### Exercise tasks
**1)** Reproduce the part of the Merckx bike build post that opens with the words containing "P.S. The last" and closes with "get max clearance.".
**2)** Write what follows the last sentence of the Merckx bike build post.

### Provided passage
--- Start ---
# Presenting: My SA Merckx MXL - Finally done



## ECF (Aug 19, 2003)

Hi all,

I've been around here off and on since last November when I bought this frame from ctam on eBay. It traveled from South Africa to Calgary and back to me in Philadelphia so its been in a long trip before it was built. I spent most of the winter planning its build. I ended up going with 2009 Centaur 10speed in alloy. Since I'm a big guy and don't climb well I went with the comp triple front crank and derailler. Parts include Nitto Technomic stem, record 1" threaded headset, deda 215 deep drop silver bars in 46cm, Selle Italia Flite gel saddle in yellow, thomson elite silver seatpost, and elite ciussi bottle cages in yellow. The wheels are not the ones I really want but will do for now. They are Centaur 32 hole hubs with Mavic cxp33 rims in silver. The bartape was the last thing to go on and its deda tape in the "Intense Ochre" color.

Thanks to everyone who's helped me with decisions on parts/sizes/colors etc. I will go on my first group ride with her tomorrow night so I'm glad to be finished with it.

P.S. The last pic is of how little brake clearance I've got on my rear wheel with only 25mm tires on. Wheel is as close to the seat tube as possible to get max clearance.
--- End ---
### Data shown
--- Start ---
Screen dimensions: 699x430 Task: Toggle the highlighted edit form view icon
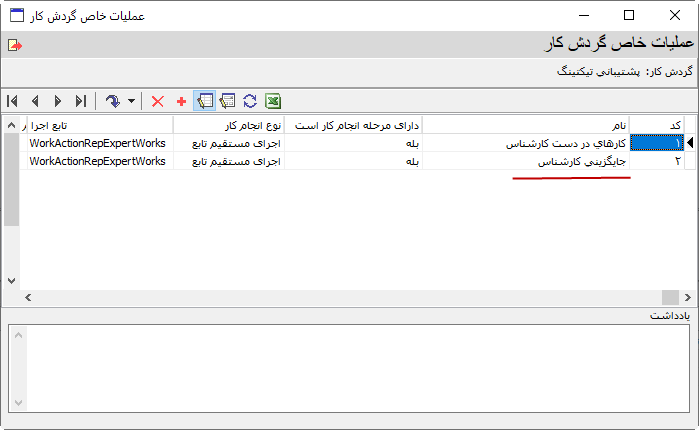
--- End ---
### Expected answers
**1)**
P.S. The last pic is of how little brake clearance I've got on my rear wheel with only 25mm tires on. Wheel is as close to the seat tube as possible to get max clearance.

**2)**
Eric


----------



## cannibal (Dec 3, 2004)

great score and unique color scheme on the frameset! 

I'm not feeling the complete love on the yellow saddle, bar tape & bottle cages. In time, I'm sure I will develop a deeper appreciation.

I noticed you've your stem height equal to your saddle height, is this due to back issues or just personal preference?

Enjoy the ride...


----------



## HigherGround (Mar 3, 2005)

Nice job, I hope that you enjoy it! :thumbsup:


----------



## innergel (Jun 14, 2002)

smokin' hot! 

And I like the yellow


----------



## ECF (Aug 19, 2003)

innergel said:


> smokin' hot!
> 
> And I like the yellow


Thanks, I'm liking the yellow as well. I took it on a nice local group ride last night and it was probably the placebo effect but I was faster than I recall. Its just such a smooth buttery ride on steel. We had some rough roads and it was so much nicer than my old aluminum framed specialized.

Only had one problem though. The rear tire rubbed most of the time on the rear brake. When applying the brakes it made a kind of turbine sound so I joked that it was the turbo for my diesel.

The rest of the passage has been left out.